Snapshot of Now
Yesterday after a decent morning of home school the children began their normal post lunch pre- quiet time play. It's always something. I love it. They love each other and they love playing together. Yesterday, however, was especially messy. I'm not really sure exactly how or why or when, but the house had become quite a mess of toys and pretend. Much of it was a large cardboard box. I let them cut it up and play with it because it is, quite simply, art. But the aftermath can make a mom a little loopy.
From experience, I knew the only way I could get them to put everything back in order without literally standing over them with a spanking stick was if I withheld food from them. I told them that I would not allow them to eat anything else until they had cleaned up. I cleaned half the kitchen, then told them that the rest of the kitchen and two main living areas had to be up to the same standard. There would be no snack, no dinner, until it was finished.

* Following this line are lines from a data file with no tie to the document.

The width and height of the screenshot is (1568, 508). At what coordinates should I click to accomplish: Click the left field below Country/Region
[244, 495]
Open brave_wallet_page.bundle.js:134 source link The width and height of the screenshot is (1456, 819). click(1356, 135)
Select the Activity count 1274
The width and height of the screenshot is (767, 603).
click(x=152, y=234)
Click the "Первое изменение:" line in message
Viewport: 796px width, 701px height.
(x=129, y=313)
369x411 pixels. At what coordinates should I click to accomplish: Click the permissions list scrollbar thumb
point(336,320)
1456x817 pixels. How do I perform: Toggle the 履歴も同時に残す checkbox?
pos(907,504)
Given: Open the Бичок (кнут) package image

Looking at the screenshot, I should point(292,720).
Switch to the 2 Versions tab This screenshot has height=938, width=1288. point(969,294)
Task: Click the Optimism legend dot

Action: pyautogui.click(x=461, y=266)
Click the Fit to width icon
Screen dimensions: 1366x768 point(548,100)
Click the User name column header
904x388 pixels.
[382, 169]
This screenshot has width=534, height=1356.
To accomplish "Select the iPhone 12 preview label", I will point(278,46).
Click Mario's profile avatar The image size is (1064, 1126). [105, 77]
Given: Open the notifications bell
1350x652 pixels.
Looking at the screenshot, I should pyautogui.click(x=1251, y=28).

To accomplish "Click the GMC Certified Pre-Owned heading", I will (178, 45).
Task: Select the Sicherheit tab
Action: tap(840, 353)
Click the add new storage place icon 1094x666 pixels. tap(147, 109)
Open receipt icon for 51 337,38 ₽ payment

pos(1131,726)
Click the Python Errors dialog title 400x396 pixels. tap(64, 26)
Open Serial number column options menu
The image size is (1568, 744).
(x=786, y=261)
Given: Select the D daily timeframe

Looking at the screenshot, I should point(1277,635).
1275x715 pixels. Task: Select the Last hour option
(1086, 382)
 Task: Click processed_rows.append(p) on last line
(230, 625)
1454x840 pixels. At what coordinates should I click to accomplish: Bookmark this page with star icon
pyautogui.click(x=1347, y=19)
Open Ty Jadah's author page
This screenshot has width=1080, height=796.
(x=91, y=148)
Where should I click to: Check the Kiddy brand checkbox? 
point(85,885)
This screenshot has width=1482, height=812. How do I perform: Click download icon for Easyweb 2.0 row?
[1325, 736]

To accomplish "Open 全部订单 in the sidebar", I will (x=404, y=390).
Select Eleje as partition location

To make a long story short, they did get to eat dinner. Some of them had snack.
And then, during dinner, I remember shaking my head as I found myself calling them back to the table and telling them that they could not get up and play until they finished their food.
The irony! You can't eat until you clean up from playing! You can't play until you finish eating! Ahhh!
Meanwhile, I am so pregnant I think amniotic fluid is going to start oozing out my eyeballs. I am no fun to be around. I'm trying to be nice but I don't want anyone touching me, or touching the bed I am sitting on, or getting in my way if I'm walking somewhere. I can't sit comfortably. I can't stand for long periods. Lying down is okay...until my hips begin to ache and the leg cramps begin.
I am severely with child. I always reach a point where I feel so gross and so huge and have nothing to wear that I declare, "I'm not leaving this house again until it is time to go to the hospital!" Sadly, I feel I hit this place a few weeks ago. But life goes on and I am trying to stay mobile, for fear that I will not be able to make it to the hospital when it really is time.
In my head I keep picturing Leonardo DiCaprio in "What's Eating Gilbert Grape?" when he tells people, "I could go at any time..." He means he may die, of course, but I mean I may go into labor. I could go at any time. I'm trying to keep things in order here, as I don't want to be caught with my pants down so to speak if I have to leave all of a sudden. (Not a great metaphor, since I certainly don't want to deliver a baby with my pants up.)
I think our dog has pica. She eats crayons. This has nothing to do with anything.
I just dumped my phone of all photos so as to have plenty of space for snapshots of the babe. The last time I dumped it was right before I found out I was pregnant. So it is sort of a photo journal of my pregnancy. Interesting and wonderful. Funny that nesting, now, includes not only cleaning out closets and junk drawers, but also dumping memory cards and phone photos. It's a virtual nesting.
A few days ago the new bathroom was finished to the point of being able to use the toilet and sink. It is almost totally done...just some details to go. Jimmy banned the children from what can now be called our bathroom and it is nice. We have a master bathroom. It has been 10 years since we lived in the apartment and had one.
So that's pretty much it. A snapshot of our life now. Before adding another member to the j train. I am praying for a safe delivery and a healthy and strong baby girl. Last night Juliet felt her hiccuping (which I called kicking) and was so thrilled she came up to me a few times today and put her hands on my belly to see if she could feel something again. We all feel something...very excited and blessed and ready to meet her!